**SOURCE DOCUMENT**
Mission to Mars
Web-scraping with Celery Task and delivering data in a Flask App.
Photo by Nicolas Lobos on Unsplash
Web Scraping
Web scraping simplifies the process of extracting data from sources where APIs are not available. Scraping speeds up the data gathering process by automating steps and creating easy accessible scrapped data in many formats including CSV, JSON, or raw text.
Basically, web scraping saves you the trouble of manually downloading or copying any data and automates the whole process with programmatic tools.
Web Scraping Tools:
- Chrome Driver
- Splinter
- BeautifulSoup
- Pandas (forms)
- Mongo
- Celery
- Flask
- Bootstrap 4
- jQuery
Web Scraping Tools I'm interested in:
- selenium but still using Chrome Driver
- requests
- regex
Scrape Mars News
- Scrape the NASA Mars News Site and collect the latest News Title and Paragraph Text from https://mars.nasa.gov/news/
Featured Image
- Heading over to https://www.jpl.nasa.gov/spaceimages/?search=&category=Mars for Featured Image
- Use Splinter and Chrome Driver to navigate the site and find the image URL for the current Featured Mars Image and assign the relative image url string to a variable called img_url_rel
Mars Facts
- Visit the Mars Facts webpage and use Pandas' read_html method to grab the page's table
- Use Pandas' to_html method to convert the table data to a HTML table with classes
Mars Hemispheres
- Visit https://astrogeology.usgs.gov/search/results?q=hemisphere+enhanced&k1=target&v1=Mars site to scrape high resolution images for each of Mar's hemispheres
- We are saving the hemisphere image, and the Hemisphere title containing the hemisphere name
- Using well organized directories with comments
- /.vscode # Proper testing and source code editing
- /notebooks # Holding practice.ipynb, mission_to_mars.ipynb & mission_to_mars_challenge.ipynb
- /resources # Screenshots that the app works.

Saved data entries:
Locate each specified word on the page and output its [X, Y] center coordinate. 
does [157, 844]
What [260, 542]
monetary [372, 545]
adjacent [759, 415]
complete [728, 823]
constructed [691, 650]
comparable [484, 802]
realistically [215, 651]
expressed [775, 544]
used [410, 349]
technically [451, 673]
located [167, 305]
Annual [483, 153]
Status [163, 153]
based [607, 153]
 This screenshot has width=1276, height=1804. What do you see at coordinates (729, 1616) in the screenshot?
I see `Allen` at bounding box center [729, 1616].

**DESCRIPTION OF THE TASK**
In the Mission to Mars write-up, what variable is the relative image URL string for the current Featured Mars Image assigned to? Please give the name.

**ANSWER AREA**
img_url_rel